Jon Goyens, entraîneur-chef du Drakkar «On ne peut pas aller dans une autre direction. Si la Ligue nationale décide qu’il n’y a plus de bagarres ou presque, nous on doit suivre avec nos règlements, comme on l’a fait avec la punition pour la rondelle dans les estrades, d’enlever la ligne rouge pour les hors-jeu ou jouer à trois contre trois en prolongation.»

«Où ça peut être dangereux parfois, c’est quand un 17 ans se bat avec un 19 ans. J’ai même vu cette saison un 16 ans inviter un 19 ans à se battre. Ce sont des situations potentiellement dangereuses.»

«La plupart des gens dans notre ligue sont des parents.
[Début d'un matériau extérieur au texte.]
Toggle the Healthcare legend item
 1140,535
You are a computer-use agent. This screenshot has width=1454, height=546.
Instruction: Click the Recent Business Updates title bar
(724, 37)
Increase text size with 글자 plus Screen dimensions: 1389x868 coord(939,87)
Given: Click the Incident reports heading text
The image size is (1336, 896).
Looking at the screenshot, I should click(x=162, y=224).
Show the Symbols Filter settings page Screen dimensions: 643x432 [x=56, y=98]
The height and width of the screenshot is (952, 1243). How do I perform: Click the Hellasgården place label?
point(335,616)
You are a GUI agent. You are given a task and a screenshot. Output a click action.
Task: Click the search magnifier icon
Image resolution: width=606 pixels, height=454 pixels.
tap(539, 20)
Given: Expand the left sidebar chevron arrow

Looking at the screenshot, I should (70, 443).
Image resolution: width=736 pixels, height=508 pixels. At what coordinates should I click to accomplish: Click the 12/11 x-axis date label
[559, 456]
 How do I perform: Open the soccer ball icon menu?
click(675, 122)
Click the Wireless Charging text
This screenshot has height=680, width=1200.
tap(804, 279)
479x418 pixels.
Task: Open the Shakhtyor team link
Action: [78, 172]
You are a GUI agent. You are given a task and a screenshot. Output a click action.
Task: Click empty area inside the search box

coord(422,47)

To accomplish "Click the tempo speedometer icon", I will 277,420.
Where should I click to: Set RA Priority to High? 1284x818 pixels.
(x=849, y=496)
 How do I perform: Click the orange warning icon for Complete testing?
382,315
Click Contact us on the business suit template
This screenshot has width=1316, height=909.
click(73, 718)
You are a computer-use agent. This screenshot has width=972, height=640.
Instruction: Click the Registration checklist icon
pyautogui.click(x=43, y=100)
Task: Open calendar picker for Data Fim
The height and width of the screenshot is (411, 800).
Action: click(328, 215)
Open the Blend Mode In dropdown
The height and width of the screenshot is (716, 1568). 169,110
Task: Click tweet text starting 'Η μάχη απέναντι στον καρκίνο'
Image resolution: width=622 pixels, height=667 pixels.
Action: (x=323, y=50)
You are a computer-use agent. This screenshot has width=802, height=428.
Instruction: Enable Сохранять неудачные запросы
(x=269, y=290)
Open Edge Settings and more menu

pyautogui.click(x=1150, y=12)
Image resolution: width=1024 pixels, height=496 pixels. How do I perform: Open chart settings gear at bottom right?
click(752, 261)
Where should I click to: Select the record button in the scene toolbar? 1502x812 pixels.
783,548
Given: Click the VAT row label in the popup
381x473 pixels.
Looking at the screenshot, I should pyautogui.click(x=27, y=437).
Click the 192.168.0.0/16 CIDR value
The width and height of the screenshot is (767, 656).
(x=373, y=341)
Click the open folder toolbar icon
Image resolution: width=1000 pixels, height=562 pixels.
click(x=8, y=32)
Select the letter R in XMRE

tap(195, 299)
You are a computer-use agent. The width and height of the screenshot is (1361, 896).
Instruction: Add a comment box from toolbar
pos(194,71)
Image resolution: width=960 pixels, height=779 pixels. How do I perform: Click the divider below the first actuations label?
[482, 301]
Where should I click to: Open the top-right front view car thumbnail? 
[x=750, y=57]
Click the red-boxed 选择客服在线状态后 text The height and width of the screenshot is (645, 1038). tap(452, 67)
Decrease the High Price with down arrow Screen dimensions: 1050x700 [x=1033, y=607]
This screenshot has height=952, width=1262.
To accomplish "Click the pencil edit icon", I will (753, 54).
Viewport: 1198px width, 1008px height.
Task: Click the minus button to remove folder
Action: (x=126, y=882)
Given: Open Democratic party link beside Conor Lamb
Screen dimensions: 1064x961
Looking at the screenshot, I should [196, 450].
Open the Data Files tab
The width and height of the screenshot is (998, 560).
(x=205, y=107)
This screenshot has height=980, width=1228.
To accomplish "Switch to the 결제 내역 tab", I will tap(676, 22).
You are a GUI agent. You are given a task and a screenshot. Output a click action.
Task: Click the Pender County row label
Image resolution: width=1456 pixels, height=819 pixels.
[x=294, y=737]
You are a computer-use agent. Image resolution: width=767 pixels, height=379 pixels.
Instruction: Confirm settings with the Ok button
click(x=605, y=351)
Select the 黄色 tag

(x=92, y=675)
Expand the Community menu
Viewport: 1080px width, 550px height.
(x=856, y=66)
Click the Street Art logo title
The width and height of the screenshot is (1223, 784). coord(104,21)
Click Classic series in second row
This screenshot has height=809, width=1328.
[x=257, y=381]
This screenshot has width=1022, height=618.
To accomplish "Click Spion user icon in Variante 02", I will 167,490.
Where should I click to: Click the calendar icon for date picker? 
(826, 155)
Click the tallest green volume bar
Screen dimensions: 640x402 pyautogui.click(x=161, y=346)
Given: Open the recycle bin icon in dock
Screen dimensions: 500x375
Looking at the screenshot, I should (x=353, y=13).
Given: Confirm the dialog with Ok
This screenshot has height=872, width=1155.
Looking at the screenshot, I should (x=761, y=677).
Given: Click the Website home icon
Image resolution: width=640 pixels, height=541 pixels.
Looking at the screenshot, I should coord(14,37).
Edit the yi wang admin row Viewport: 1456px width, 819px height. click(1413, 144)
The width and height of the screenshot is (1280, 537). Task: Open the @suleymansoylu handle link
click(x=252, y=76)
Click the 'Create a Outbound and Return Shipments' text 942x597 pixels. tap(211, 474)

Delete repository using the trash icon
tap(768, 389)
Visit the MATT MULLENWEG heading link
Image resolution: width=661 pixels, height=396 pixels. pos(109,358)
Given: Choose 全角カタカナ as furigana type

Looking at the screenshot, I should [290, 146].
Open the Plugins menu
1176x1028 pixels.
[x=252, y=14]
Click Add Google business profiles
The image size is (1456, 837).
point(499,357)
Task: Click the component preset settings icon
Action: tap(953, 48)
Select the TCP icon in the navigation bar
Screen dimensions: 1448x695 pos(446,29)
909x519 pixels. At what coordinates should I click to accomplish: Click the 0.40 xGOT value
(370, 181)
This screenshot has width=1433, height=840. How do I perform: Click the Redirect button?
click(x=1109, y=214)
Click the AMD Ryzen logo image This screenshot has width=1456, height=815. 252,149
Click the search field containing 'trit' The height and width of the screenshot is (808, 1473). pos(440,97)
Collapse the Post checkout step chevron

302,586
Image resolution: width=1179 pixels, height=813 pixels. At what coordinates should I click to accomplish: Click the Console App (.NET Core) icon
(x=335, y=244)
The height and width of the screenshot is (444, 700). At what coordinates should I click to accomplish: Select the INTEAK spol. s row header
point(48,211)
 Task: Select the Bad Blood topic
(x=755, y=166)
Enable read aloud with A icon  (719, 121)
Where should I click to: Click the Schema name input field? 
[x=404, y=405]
Quand tu laisses aller ton fils ou ta fille à l’extérieur, tu espères comme parent que les personnes en charge aient la sécurité comme priorité numéro 1.»

«Cette année, on a eu cinq ou six bagarres dans notre club, dont deux dans le même match. Ça n’arrive pas trop souvent.»

«Il y a des sports bien plus physiques comme le nôtre où il n’y a pas de bagarres», lance Goyens en ajoutant que parmi ceux qui ont rempli le rôle de fiers-à-bras dans la LNH au fil des ans, «plusieurs ont des problèmes de santé aujourd’hui».

Richard Létourneau, président et gouverneur des Saguenéens

«Le raisonnement est simple: on veut diminuer le nombre de commotions cérébrales et on prend des mesures pour améliorer la sécurité des joueurs en changeant, par exemple, les bandes actuelles par des installations moins rigides. Ça suit une certaine logique et je ne serais pas surpris si les bagarres disparaissaient. Il faut arrêter de gérer les exceptions.»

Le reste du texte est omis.